* **Problem requirements**
Please reproduce the lines below, starting with the line that contains "Confirm the re-upload with 확인 button" and going on through the last line, leaving out the pictures.
— begin Data —
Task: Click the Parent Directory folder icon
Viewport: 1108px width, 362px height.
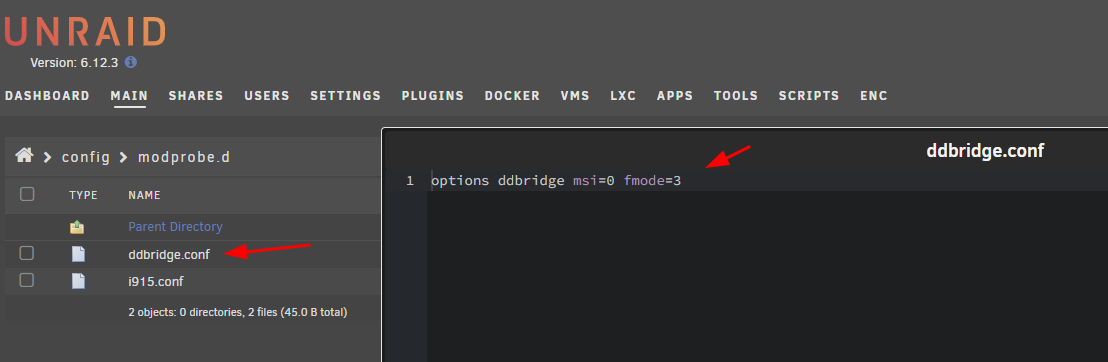Action: (x=78, y=227)
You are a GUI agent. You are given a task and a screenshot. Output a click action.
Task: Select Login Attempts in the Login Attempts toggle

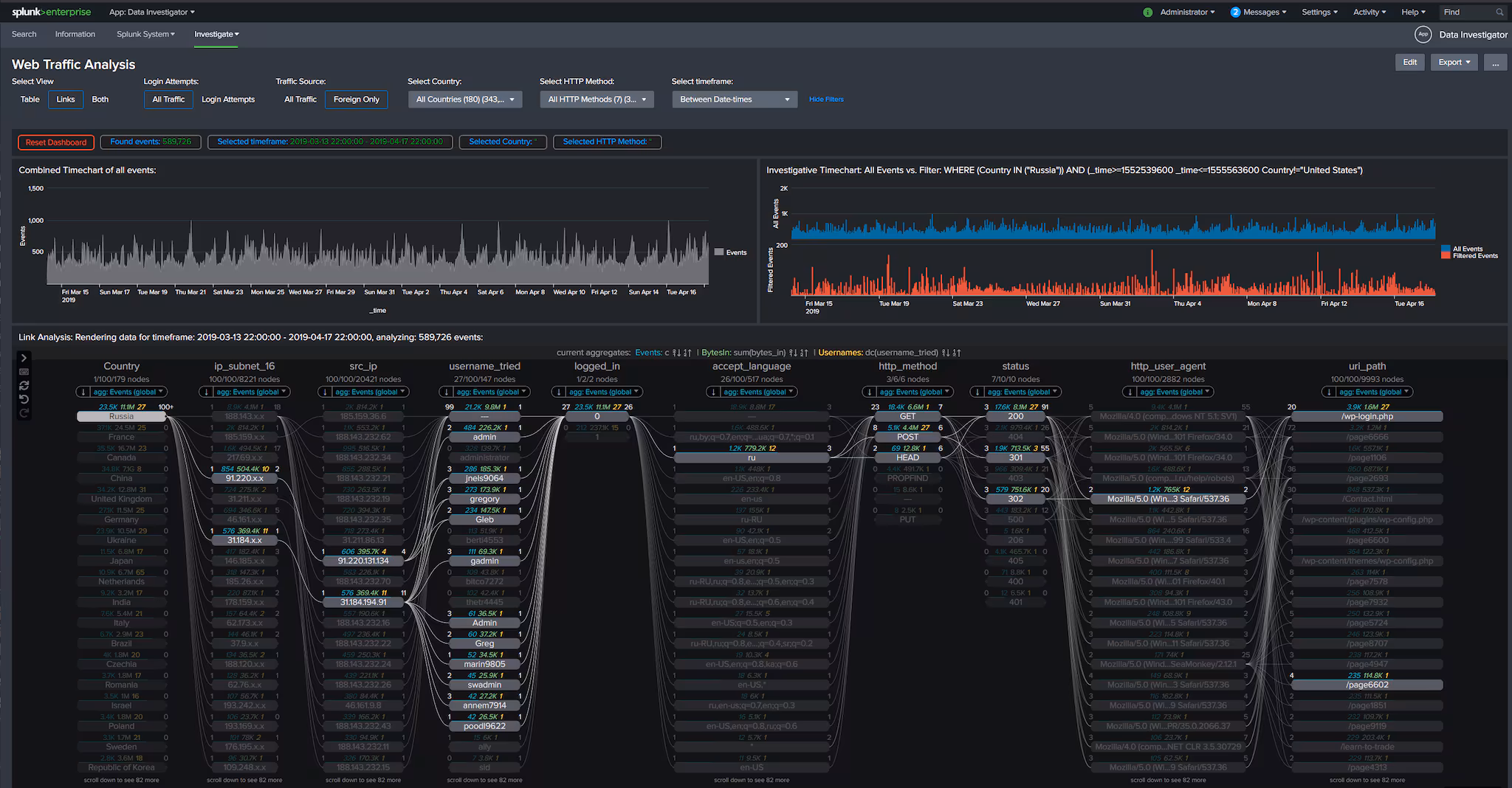point(228,99)
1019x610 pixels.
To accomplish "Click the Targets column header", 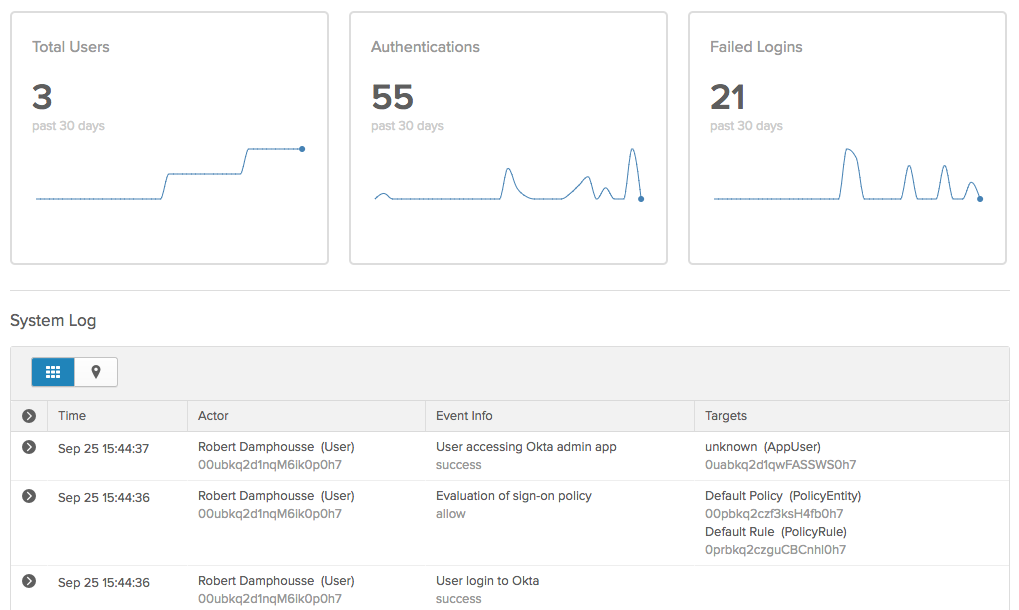I will (x=725, y=415).
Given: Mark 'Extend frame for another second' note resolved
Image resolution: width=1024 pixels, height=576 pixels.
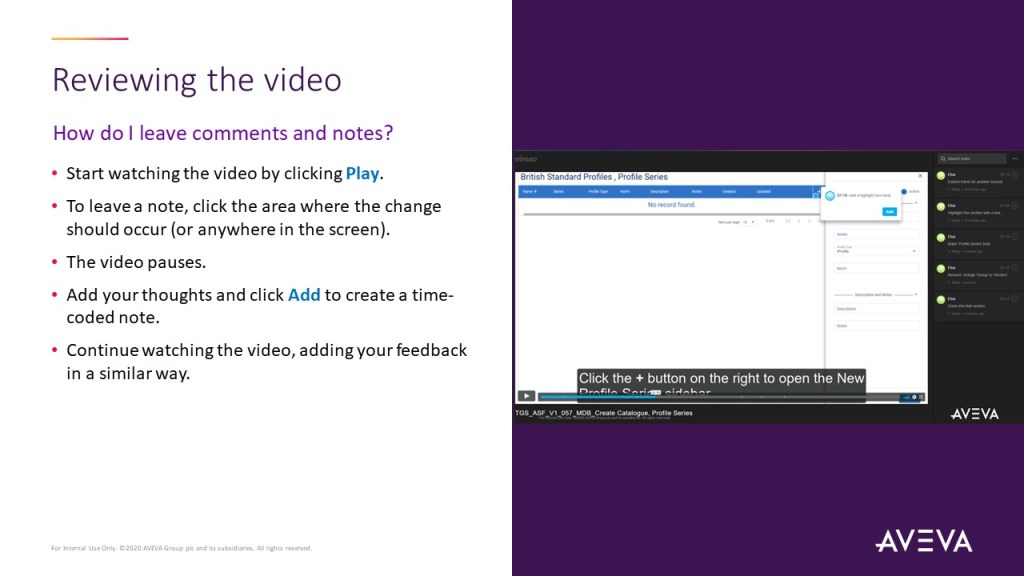Looking at the screenshot, I should [x=1015, y=174].
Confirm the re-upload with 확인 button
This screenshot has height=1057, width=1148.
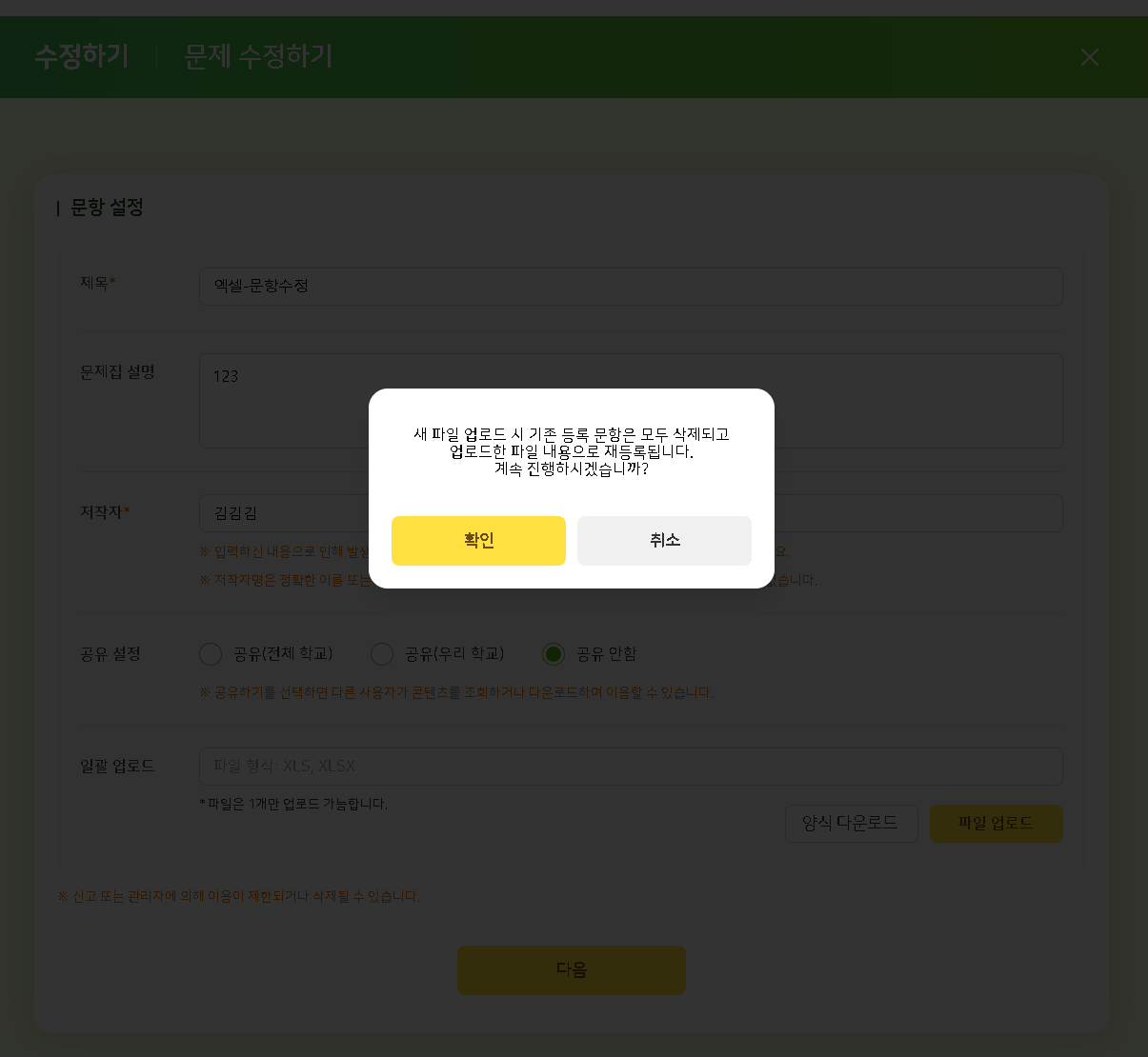click(x=478, y=541)
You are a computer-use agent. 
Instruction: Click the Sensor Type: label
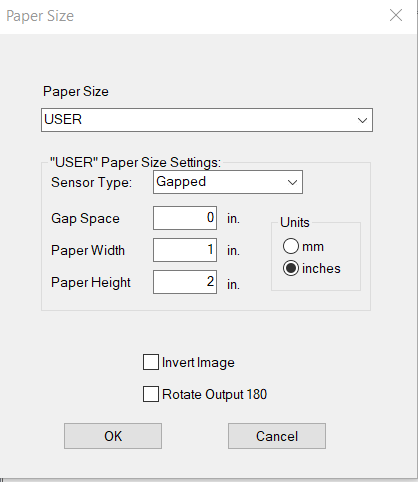[91, 183]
— end Data —
* **Exercise response**
Confirm the re-upload with 확인 button
This screenshot has height=1057, width=1148.
click(x=478, y=541)
You are a computer-use agent. 
Instruction: Click the Sensor Type: label
[91, 183]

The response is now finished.